Here, in response to a very public failure of our security apparatus, the US Congress passed a draconian law allowing the US government to do the kinds of bad things that Russia and China do routinely. When the public realized this, they made it clear that there is a limit to the power of the government, and that behavior was very quickly stopped. Forever.

The idea that there is a limit to the power of the government, and that the general public can enforce that limit, is what makes America different than China and Russia. That difference is foundational to our Constitution, and I think it is a very good thing.

> When the public realized this, they made it clear that there is a limit to the power of the government, and that behavior was very quickly stopped.
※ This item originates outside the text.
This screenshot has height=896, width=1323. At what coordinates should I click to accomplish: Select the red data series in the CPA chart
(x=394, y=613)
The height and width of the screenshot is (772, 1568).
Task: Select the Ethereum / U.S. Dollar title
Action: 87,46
Forever.

My memory is hazy on the details and Wikipedia might be wrong, but (1) didn't the lawsuits against the perceived perpetrators (NSA, AT&T, etc) fail and (2) is it also not true, that not only was "Patriot Act" not quickly repealed, the sunset provisions were extended throughout the 2000s and 2010s?

But nothing was done to Room 641A? What imaginary limits are you talking about? All the lawsuits went nowhere.
I'm all for the TikTok ban but listening to your last argument a reasonable opponent might notice that:

1. You assume others play dirty by default, even though we never caught them red-handed. Not necessarily unreasonable, but see 2.

2. You assume we play fair even when we are caught red-handed. You rationalize it with "it only goes to show this was the exception and look what happened after". Spoiler alert, nothing happened after, neither the courts nor public opinion shit it down.

You have to admit these two are a little inconsistent to say the least.